Garbage Collection in rock
rock uses the Boehm GC. It is a conservative garbage collector that tends to play well with C libraries, hence the choice for a “compile-to-C” implementation of ooc.
Distribution
The Boehm GC (along with lib_atomic_ops
) is vendored in rock’s repository,
under libs/
. When building the compiler, rock’s Makefile will check for an
installed GC version and, if absent, it will compile its own.
Depending on your platform, the static version of the library compiled when building rock might be in the following places:
* Linux: `rock/libs/linux32` or `rock/libs/linux64`, as `libgc.a`
* OSX: `rock/libs/osx`
* Windows: `rock/libs/win32`
By default, rock links statically with the GC. However, for multithreaded applications on Windows, that might not be such a good idea.

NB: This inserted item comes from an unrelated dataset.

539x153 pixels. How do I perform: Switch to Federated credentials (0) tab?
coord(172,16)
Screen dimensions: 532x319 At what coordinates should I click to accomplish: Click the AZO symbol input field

Read on for more details.
Threads
On Windows, for the GC to work correctly, it has to be linked dynamically, not statically. At some point, rock should handle that case itself, but for now here’s what you have to do.
The first step is to build your own copy of the GC. Thanks to winbrew,
that is as easy as doing brew install bdw-gc
.
You should now have Boehm-GC-related files in both /usr/local/lib
and
/usr/local/bin
(/usr/local
being mapped to a Windows path like C:\MinGW\msys\1.0\local
).
To make rock use that version, simply do:
rock --gc=dynamic -I/usr/local/include -L/usr/local/lib
…and when distributing applications, include libgc-1.dll
with it. See the Packaging
chapter for more details.
Linking dynamically with the GC on other platforms is as simple as using --gc=dynamic
- the
-I
and -L
options above are just to add include paths and library paths, since homebrew installs
libraries in its own prefix.
Disabling the GC
One can prevent rock from linking with the GC with the command line option --gc=off
. Keep in mind
that the SDK was written with the GC in mind though.
When the GC is disabled, version(gc)
block will get discarded, and version(!gc)
blocks will be
used. You can use this to write both GC and non-GC friendly code.